The ideal temperature for long-term cellaring wine is around 10-14°C, this allows slow controlled ageing for best results. Even a higherthan-ideal, but constant storage temperature (i.e. 18°C) is actually kinder to the wine than a revolving night/day variation of 10-20 deg.
The best option in our sub-tropical climate is to invest in a wine storage cabinet that can maintain this ideal constant temperature. If you have a lot of wine, there are also commercial storage facilities that will cellar your wine for you. Otherwise, store your wine in the coolest and driest place in your home, that has minimal fluctuation in temperature and is away from vibrations and direct sunlight. And please – never store wine on top of a fridge, and never leave it in your car on a warm day.
THE IDEAL TEMPERATURE FOR LONG-TERM CELLARING WINE IS AROUND 10-14°C
DO I HAVE TO LAY THE BOTTLES DOWN?
With cork closures becoming less common, many wine drinkers are confused about this one. For wines under cork, it is definitely best to store bottles on their side, to prevent the cork from drying out, which can let air into the wine and age it prematurely, or cause faults to develop. Most sparkling wines still use corks, and these must always be stored lying down, as if the cork dries out, the bottle can slowly lose pressure – and no one likes sparkling wine that isn’t sparkling! Wines under screwcap can be stored anyway that you like. The important thing when deciding to age a screw-capped wine is to ensure that the cap is in perfect condition – if the cap is dented or damaged, it’s possible that the seal may not be perfect. A good reason to lay red wines down for long-term ageing, regardless of the closure, is sediment. As the tannins, colour pigments and acids go through complex ageing reactions, it is quite common for a small amount of sediment to fall out of red wine. Laying the bottle down for ageing means the sediment forms on the side of the bottle, and the shoulder of the bottle then helps you avoid pouring out the sediment as well as the wine. It is also a good idea to decant very old red wines into a decanter before serving, to avoid the sediment ending up in your glass. (The sediment is harmless, but it may taste slightly bitter and may have a gritty texture. No one likes a mouthful of grit!)

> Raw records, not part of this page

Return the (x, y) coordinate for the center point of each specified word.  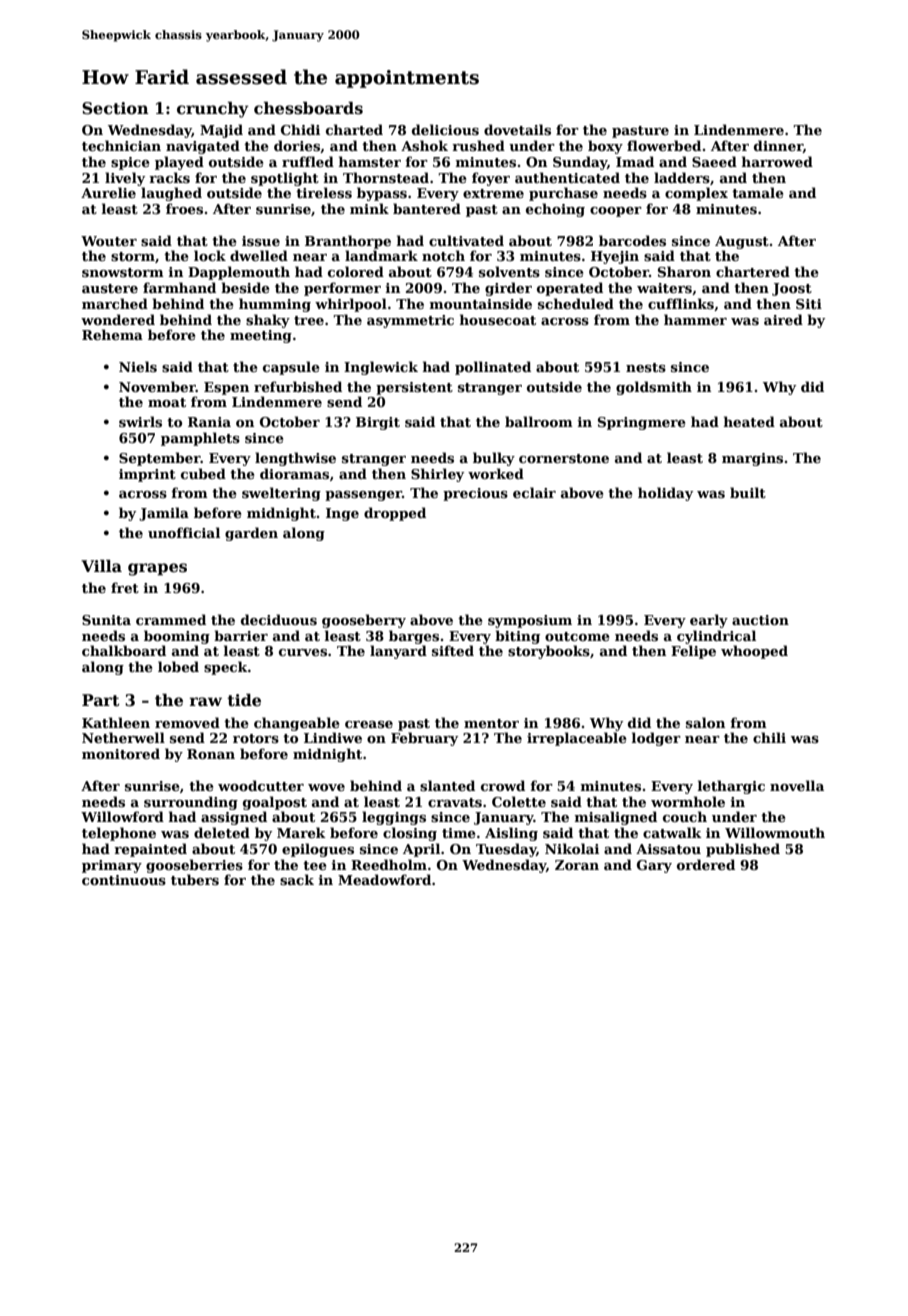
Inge (342, 514)
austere (110, 288)
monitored (121, 753)
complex (696, 194)
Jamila (164, 514)
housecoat (497, 319)
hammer (695, 319)
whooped (754, 652)
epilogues (318, 850)
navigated (203, 147)
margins (752, 459)
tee (315, 865)
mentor (491, 723)
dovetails (517, 129)
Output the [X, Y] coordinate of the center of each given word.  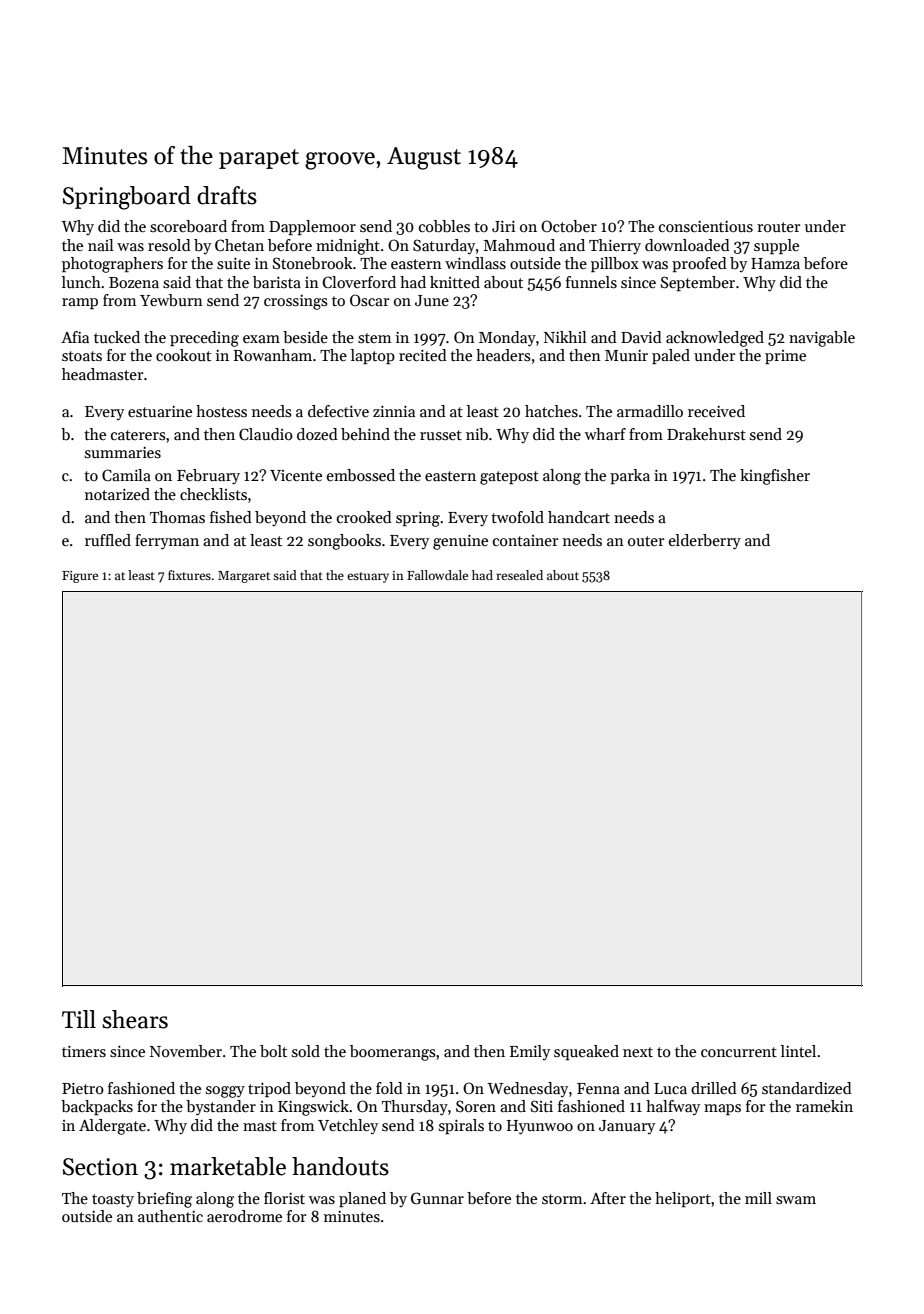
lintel [798, 1051]
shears [135, 1019]
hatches [551, 411]
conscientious [706, 226]
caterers [138, 435]
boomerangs [393, 1053]
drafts [227, 195]
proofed [699, 264]
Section [100, 1167]
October [569, 226]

DOES THE WINE STILL AGE UNDER SCREWCAP?
Yes, it does. The same wine will age differently under a cork and a screw-cap, however. Cork is porous and allows a slow, tiny ingress of air which helps the ageing reactions. In general, screwcap wines will age more slowly as they are an airtight seal – which is the other reason winemakers tend to release wines that are ready to drink earlier, so you don’t have to cellar longer to compensate. Wines under screwcap do tend to be a little more forgiving of less than ideal storage temperatures as well, as there is no cork to expand and contract with changing temperatures. And the best thing – you don’t have to worry about cork taint, which can affect up to 10% of wines bottled under cork.
WILL I LIKE THE WINE BETTER ONCE IT’S AGED?

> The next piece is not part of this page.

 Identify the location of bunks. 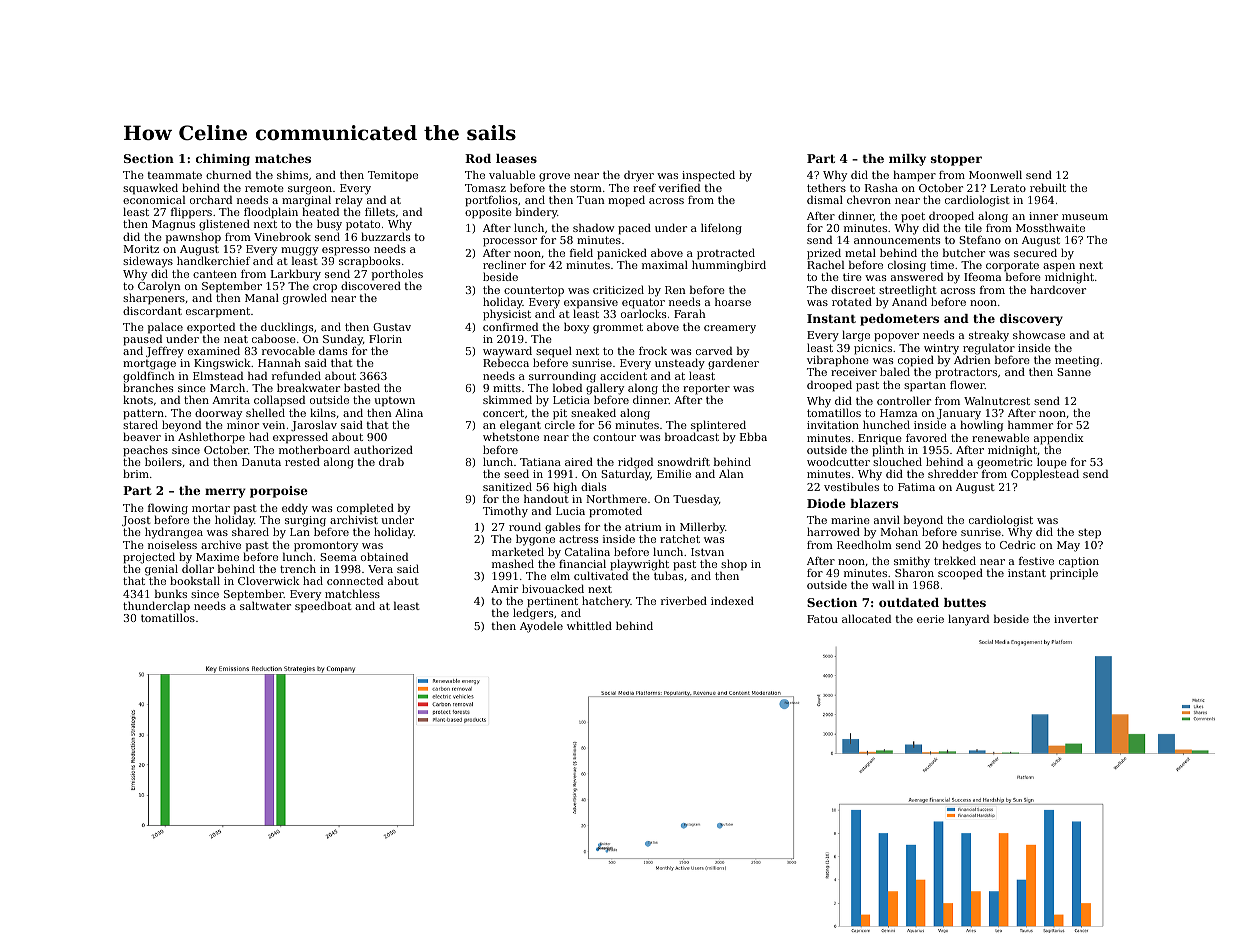
(171, 593).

This is an interesting one. In Australia, many people don’t have much experience with wine more than a few years old. Some people actually may prefer the taste of young fruity reds and can mistakenly believe that cellared reds are past their best, because those aged flavours and colours can seem so different. Other people love the extra complexity that cellaring brings. We recommend that you explore the potential of cellaring for yourself.
Start with a case of a single good wine (we can strongly recommend one of our Signature Collection wines) and then be disciplined – store it and drink one bottle each year. Keep a tasting diary to compare each year of ageing, and we’re sure that you’ll come to appreciate the rewards that cellaring can bring.
AS WINE AGES, SLOW INTERACTIONS HAPPEN WITH SMALL MOLECULES JOINING UP TO MAKE BIGGER ONES, MAKING THE WINE SOFTER AND MORE VELVETY.